I have convinced myself that $$\int_0^1f(x)\cdot x^{n+1}\text{d}x > \int_0^1f(x)\cdot x^n\text{d}x \cdot \int_0^1f(x)\cdot x\text{d}x$$ is true whenever

• $f$ is non-negative,
• $\int_0^1f(x)\text{d}x=1$, and
• it is not the case that $f(x)=\delta(x-c)$, where $\delta$ is the Dirac delta function and $c$ is a constant in $[0,1]$ (in which case it is obvious that equality holds instead).

However, I could use some help proving it. I would be very happy just to get a hint - no full solution needed.

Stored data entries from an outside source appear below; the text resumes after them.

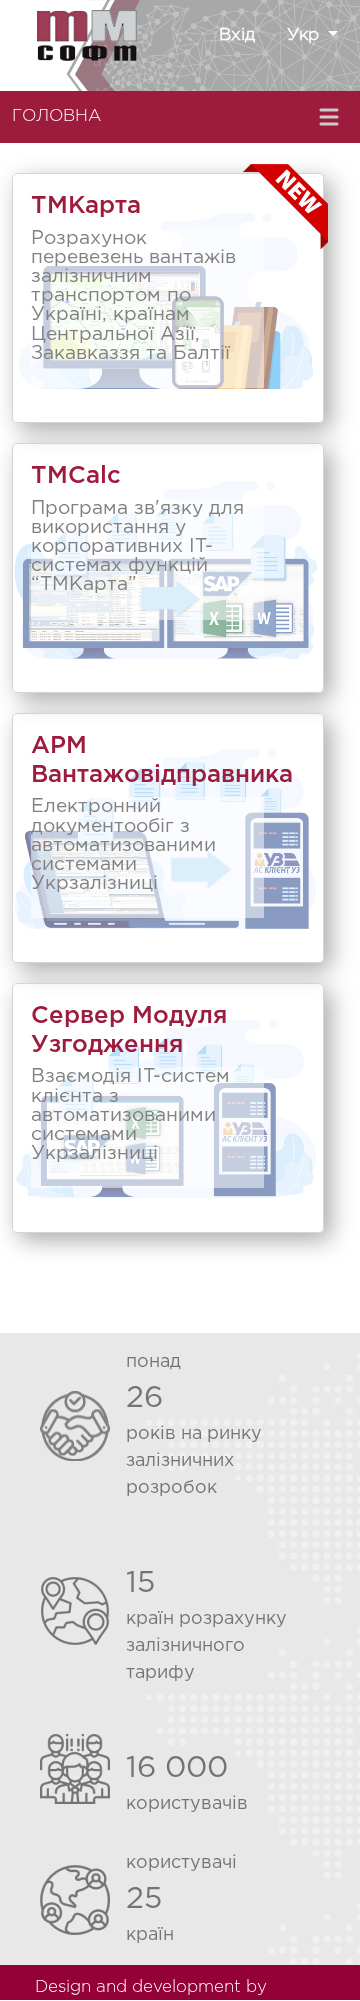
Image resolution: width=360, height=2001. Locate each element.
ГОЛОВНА (56, 116)
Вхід (237, 35)
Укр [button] (305, 35)
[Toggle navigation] (331, 117)
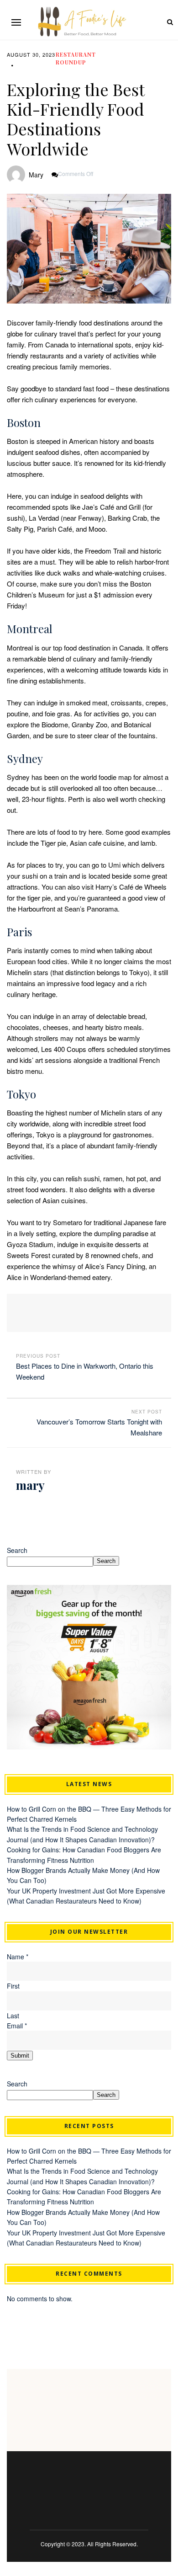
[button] (16, 22)
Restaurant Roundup (76, 58)
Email (17, 2025)
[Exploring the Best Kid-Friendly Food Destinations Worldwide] (89, 249)
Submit (19, 2055)
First (13, 1985)
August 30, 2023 (31, 54)
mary (36, 174)
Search (17, 1550)
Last (13, 2015)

Btw, if there's someone who think they can help but don't know what the Dirac delta function is, then just assume that $f$ is a normal function and ignore the last condition.

Answer 1

Presumably $n > 0$ here.

This is essentially a special case of the Harris inequality for the probability measure $f(x)\; dx$ on $[0,1]$. For any strictly increasing functions $g$ and $h$ we have

$$ \int_0^1 f(x) g(x) h(x)\; dx > \int_0^1 f(x) g(x)\; dx \cdot \int_0^1 f(x) h(x)\; dx $$ which follows from $$ \int_0^1 \int_0^1 (g(x)-g(y))(h(x)-h(y)) f(x) f(y)\; dx \; dy > 0$$